Geleziunas has worked in HIV research for nearly 30 years, and while there won't be an HIV cure overnight, he and his team are more optimistic than ever.

"We have some interesting data, let’s put it that way,” Geleziunas says. “I think that some of the studies we have decided to fund is going to tell us whether we’re on the right path. Data and efficacy from funding these initiatives will take several years to determine what’s worth continuing, and what we should drop. That’s a big point to reach. If you’re absolutely certain that a particular class of therapeutic isn’t worth pursuing, you can basically redirect those resources to other things. So, killing projects is just as important as finding new ones. It’s what we do — I’ve been working in HIV for 30 years this year. I dedicated my entire life to this cause so I feel a great level of responsibility and I really hope we can get rid of this virus once and for all.
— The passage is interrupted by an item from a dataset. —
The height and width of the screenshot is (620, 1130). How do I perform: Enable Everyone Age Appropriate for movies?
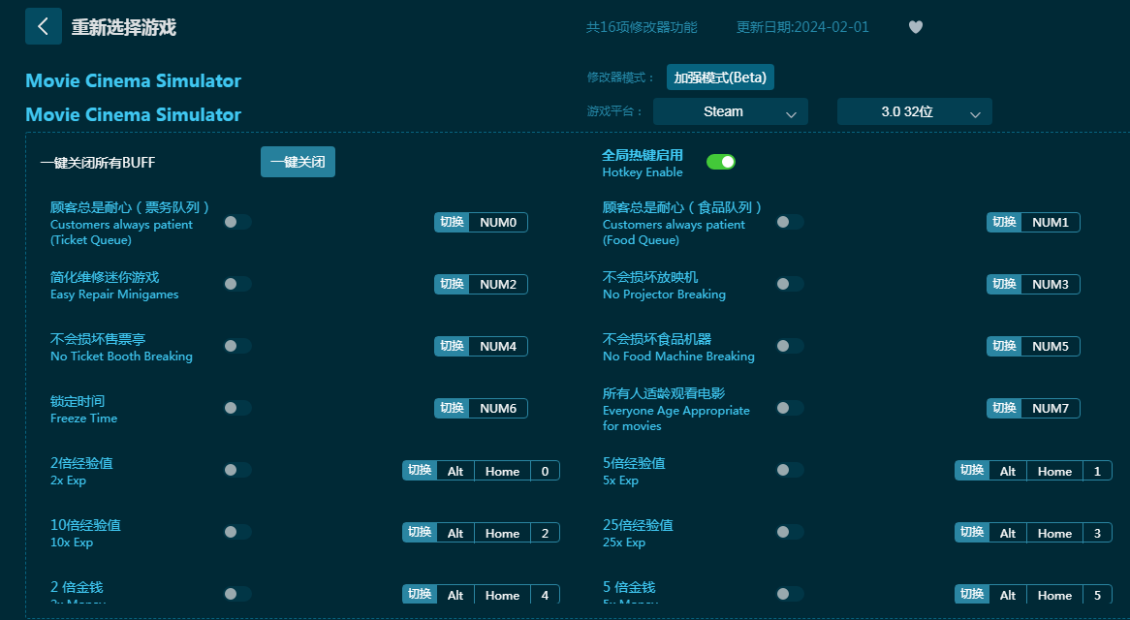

Hopefully the next generation of scientists will have to worry about other kinds of diseases.”

The full list of recipients (listed, in order, by principal investigator, Institution, and project names): 

 ●  Galit Alter, Ph.D. at Massachusetts General Hospital for “Development of a Novel Class of Broadly Functional Antibodies (bFAbs) That Can Kill the Viral Reservoir Within Lymphoid Sanctuaries.”

 ●  Lawrence Corey, M.D. of the Fred Hutchinson Cancer Research Center for “Adoptive Transfer of Genetically Protected and Genetically Modified Defined Populations of CAR T Cells as a Modality to Achieve HIV-1 Cure.”

 ●  George N. Pavlakis, M.D., Ph.D., Foundation for the National Institutes of Health, National Cancer Institute, Center for Cancer Research, for “Efficacy of Heterodimeric IL-15 Treatment Regimens in Reducing SIV Reservoir.”

 ●  Robert Siliciano, M.D., Ph.D., Johns Hopkins University School of Medicine for “Measuring the Latent Reservoir for HIV.”

 ●  Alexandra Trkola, Ph.D., University of Zurich, Institute of Medical Virology for “Seek, Uncover and Eliminate: Eliciting Antiviral and Infected Cell-Directed Activities Towards a Cure of HIV-1.”

 ●  Olivier Schwartz, Ph.D., of the Institut Pasteur, for “Novel Methods to Visualize and Eliminate the HIV-1 Reservoir.”

 ●  Ole Schmeltz Sogaard, M.D., Ph.D., Aarhus University Hospital, “Combining a TLR9 Agonist With Broadly Neutralizing Antibodies for Viral Reservoir Reduction and Immunological Control of HIV Infection: A Randomized, Placebo-Controlled Trial.”

 ●  Thumbi Ndung’u, Ph.D., University of KwaZulu-Natal for “The Fresh Study: Females Rising Through Education, Support and Health (‘FRESH’) Acute HIV Infection Cohort.”  

 ●  Michael M. Lederman, M.D., Case Western Reserve University School of Medicine, “Reservoir Reduction with Interleukin-2 and Transcriptional Activation.”

 ●  Amy Johnson, Ph.D., AIDS Foundation of Chicago, “Chicago Unites in Research to End HIV (CURE HIV).”

 ●  David Evans, Project Inform, “Assuring Successful Community Participation in HIV Cure Research.”

 ●  DeMarc Hickson, Ph.D., My Brother’s Keeper, Inc., “HIV Cure Research Perception Among HIV-Infected African-American MSM, and Affected Communities in the Deep American South: A Multi-Level Mixed Methods Perspective.”